**Extracted material**
○ ○ ○ ○ ○ ○ ○

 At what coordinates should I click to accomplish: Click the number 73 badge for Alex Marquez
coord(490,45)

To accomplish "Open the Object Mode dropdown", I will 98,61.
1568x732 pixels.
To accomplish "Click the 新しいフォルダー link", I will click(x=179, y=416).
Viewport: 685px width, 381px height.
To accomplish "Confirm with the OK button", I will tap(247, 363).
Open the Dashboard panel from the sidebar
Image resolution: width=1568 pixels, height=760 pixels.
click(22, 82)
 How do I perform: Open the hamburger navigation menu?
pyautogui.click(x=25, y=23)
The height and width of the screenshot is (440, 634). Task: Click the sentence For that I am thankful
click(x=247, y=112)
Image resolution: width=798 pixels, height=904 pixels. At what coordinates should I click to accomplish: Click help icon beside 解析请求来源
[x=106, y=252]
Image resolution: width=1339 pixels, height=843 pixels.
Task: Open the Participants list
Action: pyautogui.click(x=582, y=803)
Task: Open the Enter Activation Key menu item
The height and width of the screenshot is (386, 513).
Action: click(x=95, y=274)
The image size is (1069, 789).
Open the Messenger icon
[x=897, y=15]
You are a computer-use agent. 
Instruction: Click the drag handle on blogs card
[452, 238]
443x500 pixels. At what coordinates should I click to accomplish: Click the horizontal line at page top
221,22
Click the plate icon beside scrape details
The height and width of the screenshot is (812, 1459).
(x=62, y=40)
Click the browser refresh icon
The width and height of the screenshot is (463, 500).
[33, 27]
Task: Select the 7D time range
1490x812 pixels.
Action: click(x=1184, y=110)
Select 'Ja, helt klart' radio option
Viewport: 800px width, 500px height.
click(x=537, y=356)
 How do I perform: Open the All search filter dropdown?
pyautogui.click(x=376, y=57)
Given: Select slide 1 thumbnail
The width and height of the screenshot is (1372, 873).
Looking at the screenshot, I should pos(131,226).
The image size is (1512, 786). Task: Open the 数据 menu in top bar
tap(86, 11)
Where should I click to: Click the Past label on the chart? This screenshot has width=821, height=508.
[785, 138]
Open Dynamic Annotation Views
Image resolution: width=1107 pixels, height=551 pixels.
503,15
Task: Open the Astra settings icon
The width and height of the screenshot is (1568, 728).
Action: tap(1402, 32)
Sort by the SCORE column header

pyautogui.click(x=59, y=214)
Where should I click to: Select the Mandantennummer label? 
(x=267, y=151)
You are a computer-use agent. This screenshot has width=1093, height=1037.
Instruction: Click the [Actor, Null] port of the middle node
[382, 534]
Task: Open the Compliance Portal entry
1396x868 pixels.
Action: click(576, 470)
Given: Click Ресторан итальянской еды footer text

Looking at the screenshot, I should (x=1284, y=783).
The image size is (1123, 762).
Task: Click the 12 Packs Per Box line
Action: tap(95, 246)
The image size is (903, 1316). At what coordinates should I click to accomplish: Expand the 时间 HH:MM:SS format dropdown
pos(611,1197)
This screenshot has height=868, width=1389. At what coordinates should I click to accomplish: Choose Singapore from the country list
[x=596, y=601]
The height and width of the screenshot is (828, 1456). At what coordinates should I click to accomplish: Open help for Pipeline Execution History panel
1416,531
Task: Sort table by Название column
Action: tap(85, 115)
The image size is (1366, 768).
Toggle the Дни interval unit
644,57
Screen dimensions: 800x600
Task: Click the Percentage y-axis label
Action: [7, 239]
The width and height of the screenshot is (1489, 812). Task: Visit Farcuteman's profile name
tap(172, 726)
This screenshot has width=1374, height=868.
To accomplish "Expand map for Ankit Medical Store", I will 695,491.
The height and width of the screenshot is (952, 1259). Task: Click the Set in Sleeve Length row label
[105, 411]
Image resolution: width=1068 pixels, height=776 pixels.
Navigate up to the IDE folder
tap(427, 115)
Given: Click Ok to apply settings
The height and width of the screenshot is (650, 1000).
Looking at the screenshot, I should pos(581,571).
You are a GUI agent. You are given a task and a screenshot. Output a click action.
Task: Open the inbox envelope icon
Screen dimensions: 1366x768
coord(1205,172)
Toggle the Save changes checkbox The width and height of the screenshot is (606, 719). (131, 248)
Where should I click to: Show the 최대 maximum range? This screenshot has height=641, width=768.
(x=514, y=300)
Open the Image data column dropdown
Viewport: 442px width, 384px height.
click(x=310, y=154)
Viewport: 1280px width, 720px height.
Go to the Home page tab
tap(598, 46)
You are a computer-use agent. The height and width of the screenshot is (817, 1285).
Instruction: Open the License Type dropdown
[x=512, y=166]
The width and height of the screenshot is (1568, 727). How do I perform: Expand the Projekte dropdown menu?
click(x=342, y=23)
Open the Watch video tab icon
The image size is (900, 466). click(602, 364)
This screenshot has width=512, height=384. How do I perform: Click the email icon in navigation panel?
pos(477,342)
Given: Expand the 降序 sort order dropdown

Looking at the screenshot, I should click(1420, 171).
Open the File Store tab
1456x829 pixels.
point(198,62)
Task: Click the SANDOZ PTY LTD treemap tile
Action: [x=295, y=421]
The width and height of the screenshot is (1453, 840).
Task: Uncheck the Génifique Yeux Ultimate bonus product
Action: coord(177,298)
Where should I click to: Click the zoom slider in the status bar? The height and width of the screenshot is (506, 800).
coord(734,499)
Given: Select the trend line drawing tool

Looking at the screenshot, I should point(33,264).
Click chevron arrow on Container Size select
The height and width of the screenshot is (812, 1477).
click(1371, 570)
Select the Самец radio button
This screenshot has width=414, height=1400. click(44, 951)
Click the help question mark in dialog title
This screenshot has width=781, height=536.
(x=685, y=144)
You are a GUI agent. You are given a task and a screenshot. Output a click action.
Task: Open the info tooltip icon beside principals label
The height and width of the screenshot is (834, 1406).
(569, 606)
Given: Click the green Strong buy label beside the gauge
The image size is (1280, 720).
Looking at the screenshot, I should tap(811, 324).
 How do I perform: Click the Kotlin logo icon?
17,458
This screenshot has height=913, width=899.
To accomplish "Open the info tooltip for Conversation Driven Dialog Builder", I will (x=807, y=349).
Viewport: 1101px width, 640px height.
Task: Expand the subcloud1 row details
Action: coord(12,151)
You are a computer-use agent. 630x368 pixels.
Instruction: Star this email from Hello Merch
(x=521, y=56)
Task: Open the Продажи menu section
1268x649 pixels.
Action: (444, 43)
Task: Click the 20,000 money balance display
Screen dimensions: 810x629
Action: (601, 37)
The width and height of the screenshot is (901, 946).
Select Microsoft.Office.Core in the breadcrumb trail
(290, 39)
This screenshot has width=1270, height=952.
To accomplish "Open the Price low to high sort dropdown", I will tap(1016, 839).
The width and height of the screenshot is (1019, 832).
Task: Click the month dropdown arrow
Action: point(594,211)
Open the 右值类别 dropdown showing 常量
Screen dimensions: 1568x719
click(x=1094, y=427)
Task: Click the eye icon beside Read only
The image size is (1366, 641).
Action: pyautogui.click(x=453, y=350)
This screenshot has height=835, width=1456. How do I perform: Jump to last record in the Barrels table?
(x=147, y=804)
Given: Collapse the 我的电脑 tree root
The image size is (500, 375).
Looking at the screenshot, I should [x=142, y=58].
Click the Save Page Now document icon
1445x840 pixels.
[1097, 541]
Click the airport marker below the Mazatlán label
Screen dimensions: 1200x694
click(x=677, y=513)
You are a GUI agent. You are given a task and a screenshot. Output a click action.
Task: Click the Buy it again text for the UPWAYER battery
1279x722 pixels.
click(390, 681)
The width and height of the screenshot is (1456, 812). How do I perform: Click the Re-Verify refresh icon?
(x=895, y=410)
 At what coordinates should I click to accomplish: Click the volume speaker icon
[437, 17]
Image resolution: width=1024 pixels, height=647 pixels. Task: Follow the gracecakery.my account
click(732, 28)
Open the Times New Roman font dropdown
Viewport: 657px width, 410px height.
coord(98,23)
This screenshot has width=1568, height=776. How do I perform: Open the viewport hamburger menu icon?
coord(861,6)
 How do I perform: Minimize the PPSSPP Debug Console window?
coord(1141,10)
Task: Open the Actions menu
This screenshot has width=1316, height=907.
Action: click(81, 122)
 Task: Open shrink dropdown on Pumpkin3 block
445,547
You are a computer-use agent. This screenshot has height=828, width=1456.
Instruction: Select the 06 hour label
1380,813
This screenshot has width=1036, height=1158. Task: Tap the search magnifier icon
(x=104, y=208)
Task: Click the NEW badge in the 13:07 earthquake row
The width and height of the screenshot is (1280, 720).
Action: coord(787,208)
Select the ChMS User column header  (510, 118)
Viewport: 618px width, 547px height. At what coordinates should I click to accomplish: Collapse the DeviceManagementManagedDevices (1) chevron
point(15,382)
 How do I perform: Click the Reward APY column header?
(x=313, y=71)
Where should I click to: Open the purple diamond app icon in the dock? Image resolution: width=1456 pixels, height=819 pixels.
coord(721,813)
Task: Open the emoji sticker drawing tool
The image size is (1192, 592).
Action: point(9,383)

○ ○ ○ ○ ○ ○ ○

**Given exercise**
Present the lines as a Markdown table with the columns Row and Line, beginning at the line containing "This screenshot has width=1374, height=868." and continuing through the line containing "click(x=310, y=154)", with blank lines left out.

**Correct result**
| Row | Line |
|---|---|
| 1 | This screenshot has width=1374, height=868. |
| 2 | To accomplish "Expand map for Ankit Medical Store", I will 695,491. |
| 3 | The height and width of the screenshot is (952, 1259). Task: Click the Set in Sleeve Length row label |
| 4 | [105, 411] |
| 5 | Image resolution: width=1068 pixels, height=776 pixels. |
| 6 | Navigate up to the IDE folder |
| 7 | tap(427, 115) |
| 8 | Given: Click Ok to apply settings |
| 9 | The height and width of the screenshot is (650, 1000). |
| 10 | Looking at the screenshot, I should pos(581,571). |
| 11 | You are a GUI agent. You are given a task and a screenshot. Output a click action. |
| 12 | Task: Open the inbox envelope icon |
| 13 | Screen dimensions: 1366x768 |
| 14 | coord(1205,172) |
| 15 | Toggle the Save changes checkbox The width and height of the screenshot is (606, 719). (131, 248) |
| 16 | Where should I click to: Show the 최대 maximum range? This screenshot has height=641, width=768. |
| 17 | (x=514, y=300) |
| 18 | Open the Image data column dropdown |
| 19 | Viewport: 442px width, 384px height. |
| 20 | click(x=310, y=154) |